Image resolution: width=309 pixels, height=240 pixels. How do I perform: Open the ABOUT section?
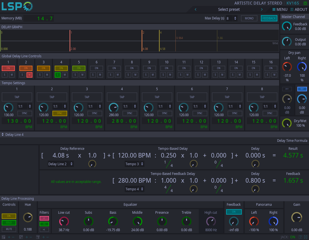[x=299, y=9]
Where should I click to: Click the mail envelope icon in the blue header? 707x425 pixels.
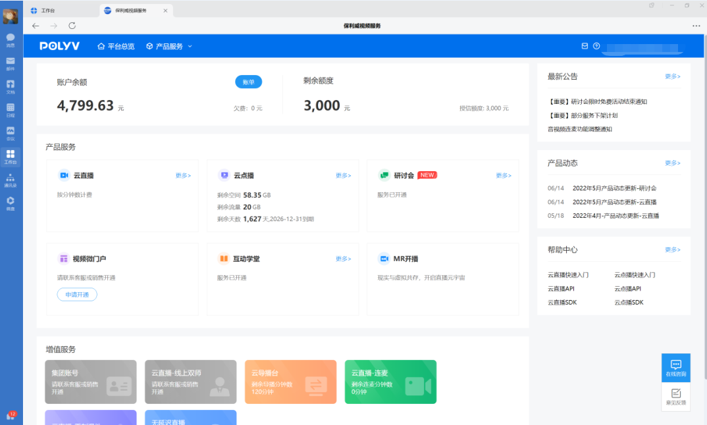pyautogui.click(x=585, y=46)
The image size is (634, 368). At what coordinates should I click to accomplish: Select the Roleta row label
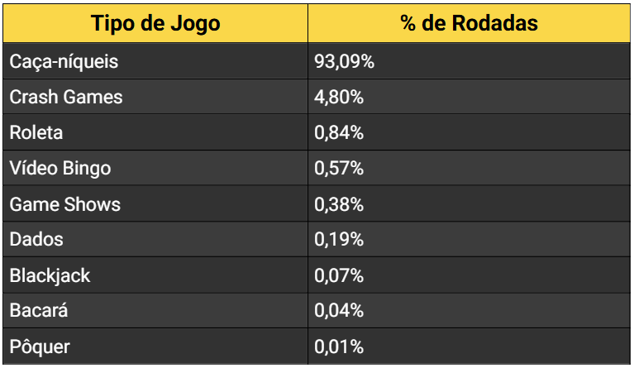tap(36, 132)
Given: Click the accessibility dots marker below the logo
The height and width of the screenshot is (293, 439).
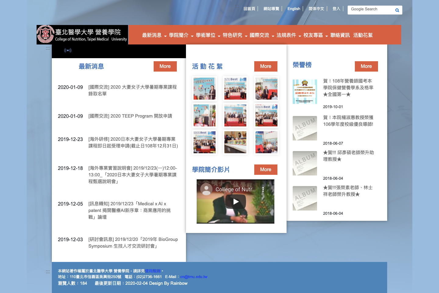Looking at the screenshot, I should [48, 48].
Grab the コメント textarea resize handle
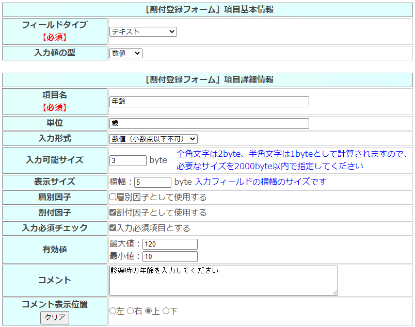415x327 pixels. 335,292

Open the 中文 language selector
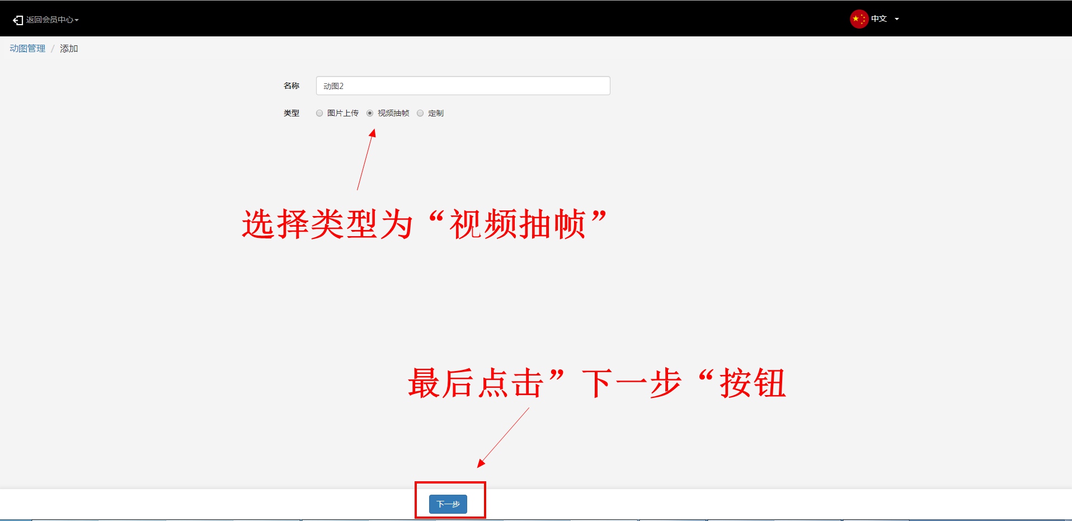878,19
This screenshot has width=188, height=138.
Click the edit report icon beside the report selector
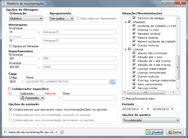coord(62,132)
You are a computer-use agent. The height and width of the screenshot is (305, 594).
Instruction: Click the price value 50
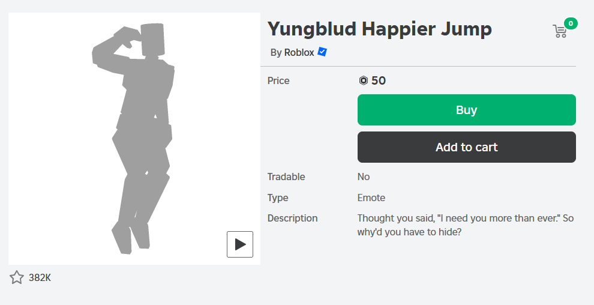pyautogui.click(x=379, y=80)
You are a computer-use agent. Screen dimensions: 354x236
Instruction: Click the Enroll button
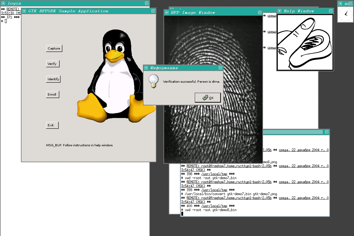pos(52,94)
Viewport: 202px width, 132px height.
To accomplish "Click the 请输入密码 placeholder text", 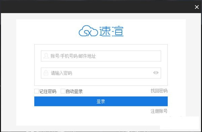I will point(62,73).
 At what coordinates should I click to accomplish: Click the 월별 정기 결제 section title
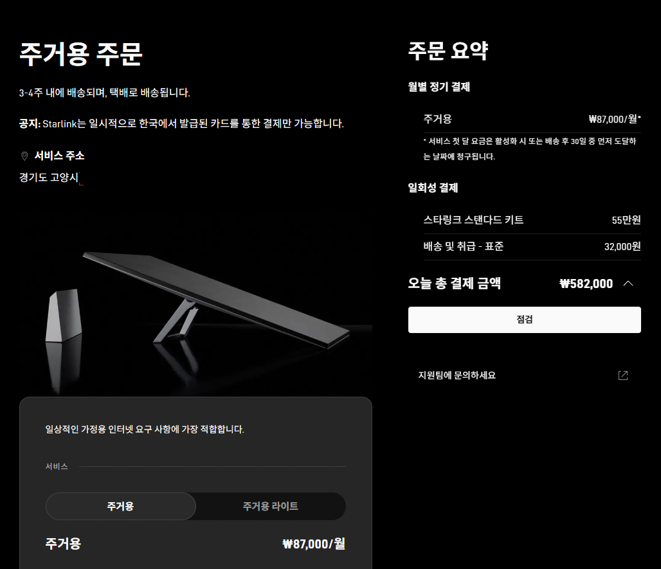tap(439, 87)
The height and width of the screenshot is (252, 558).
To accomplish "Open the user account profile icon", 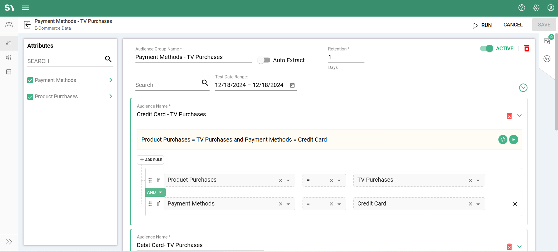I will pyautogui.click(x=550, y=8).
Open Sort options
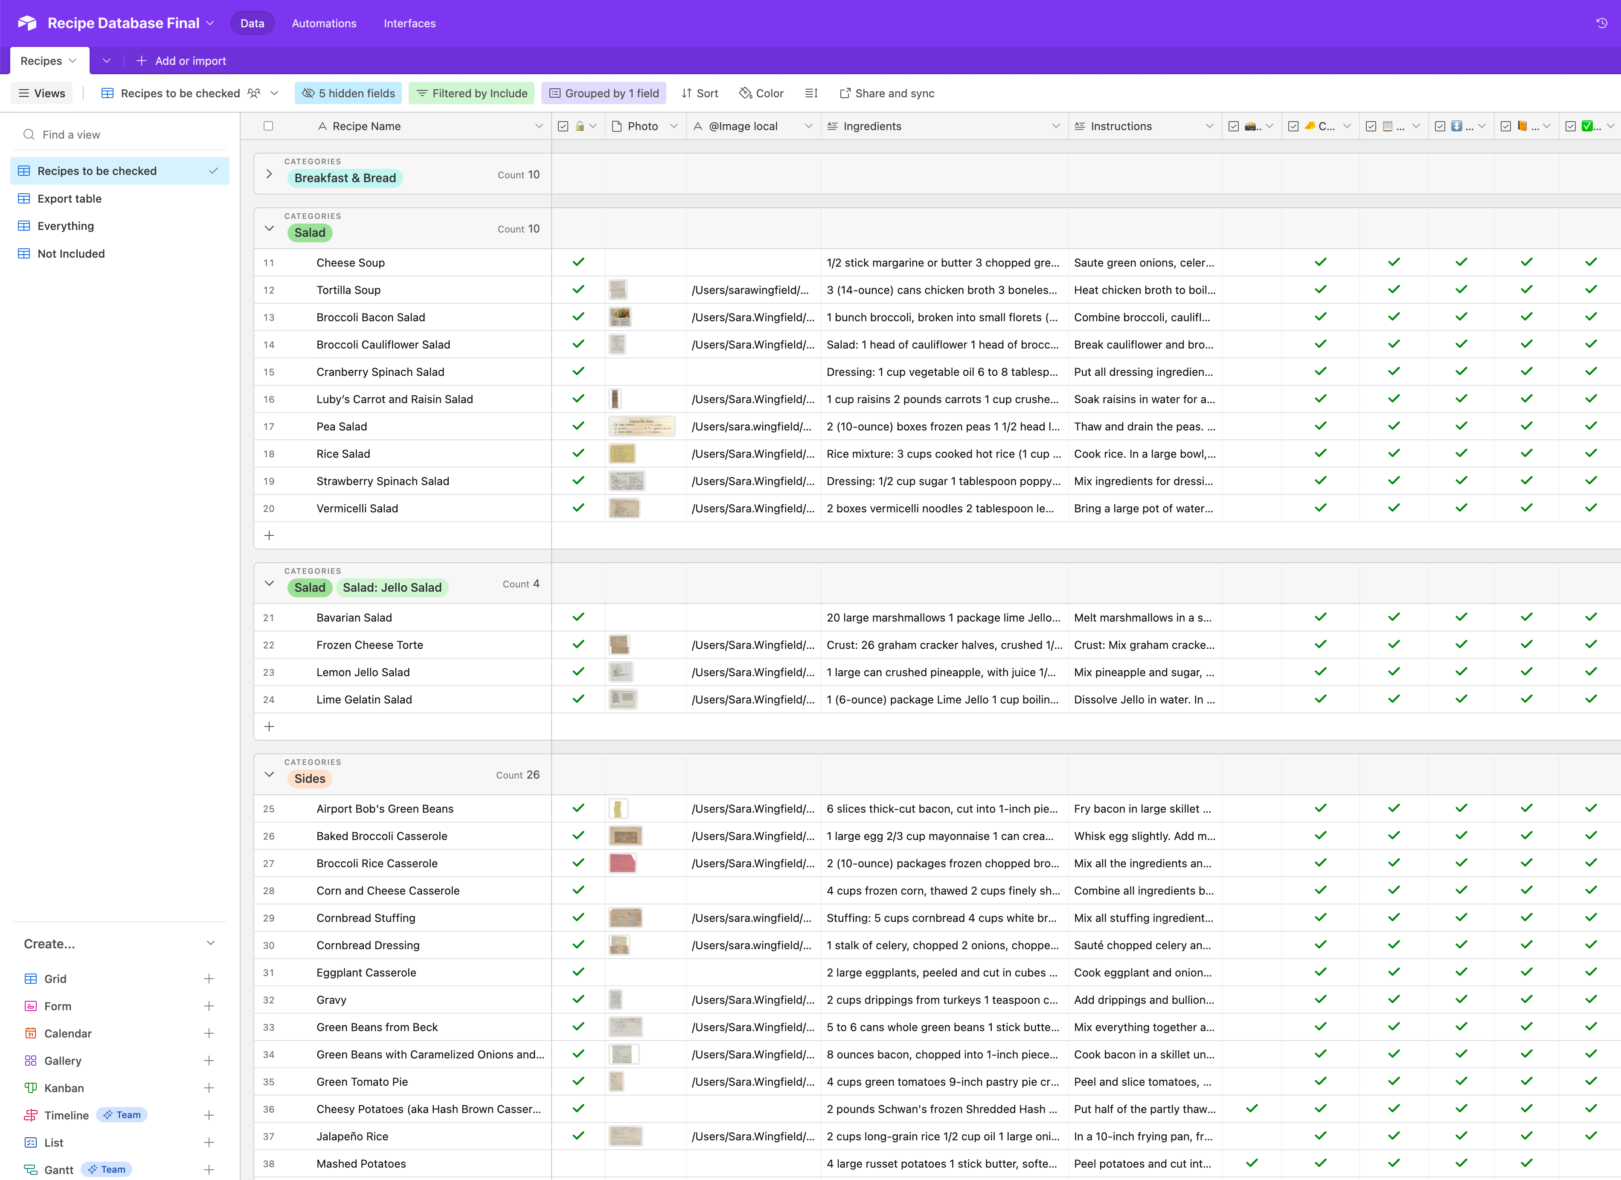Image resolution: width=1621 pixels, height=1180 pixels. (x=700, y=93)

§ Task prompt
After the lines, substitute "email icon" for "mail envelope icon" in the lines starting at the first line and ending at the line containing "Looking at the screenshot, I should [48, 48].", both ends included. Leave every other word unchanged, reproduce only those lines, and omit the pictures.

§ The reply
Image resolution: width=309 pixels, height=240 pixels. How do I perform: Open the ABOUT section?
[x=299, y=9]
Where should I click to: Click the email icon in the blue header? 707x425 pixels.
pyautogui.click(x=585, y=46)
The image size is (634, 368). At what coordinates should I click to accomplish: Select the Roleta row label
tap(36, 132)
Given: Click the accessibility dots marker below the logo
The height and width of the screenshot is (293, 439).
Looking at the screenshot, I should [48, 48].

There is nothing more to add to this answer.